Tuesday, May 09, 2006

May I See Your Visa, Please?

I'm sorry, but I won't link to Michelle Malkin. I have some standards. However, this bears wider exposure:

I understand the Rangers wanted to do something innocuous to recognize a holiday celebrating historical and cultural pride. But the politically correct selectivity here is telling. While it's considered a celebration of "diversity" to acknowledge the military sacrifices of another nation's heroes, it's considered racist to acknowledge the military sacrifices of one's own.

Case in point: Can you imagine if someone proposed changing the Rangers' jerseys to "Confederate Rangers" to celebrate Confederate Heroes' Day?

Would you be so kind as to draw your attention to one particular sentence out of the preceding sewage leak?

...it's considered racist to acknowledge the military sacrifices of one's own.

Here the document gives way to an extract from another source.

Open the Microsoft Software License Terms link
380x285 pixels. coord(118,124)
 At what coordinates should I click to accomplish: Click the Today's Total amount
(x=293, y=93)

One's own. Apparently Ms. Malkin considers the Confederate Rangers to be her nation's heroes. Now, I may have dual citizenship, but I have also pledged my fealty to the United States of America. Ms. Malkin's loyalties apparently lie elsewhere.

This sort of little Freudian slip echoes nothing so much as Julian Bond's remark of a few years ago that the administration's high officials posessed a "devotion to the Confederacy is nearly canine in its uncritical affection." For media hacks, we're apparently talking remora- or lamprey-like.

Oh, and I'm sure I'll be labeled a racist for pointing out the double standard.

Well, I was going to start with "traitor" and work my way up from there. But I would likely have gotten to "racist," sooner or later.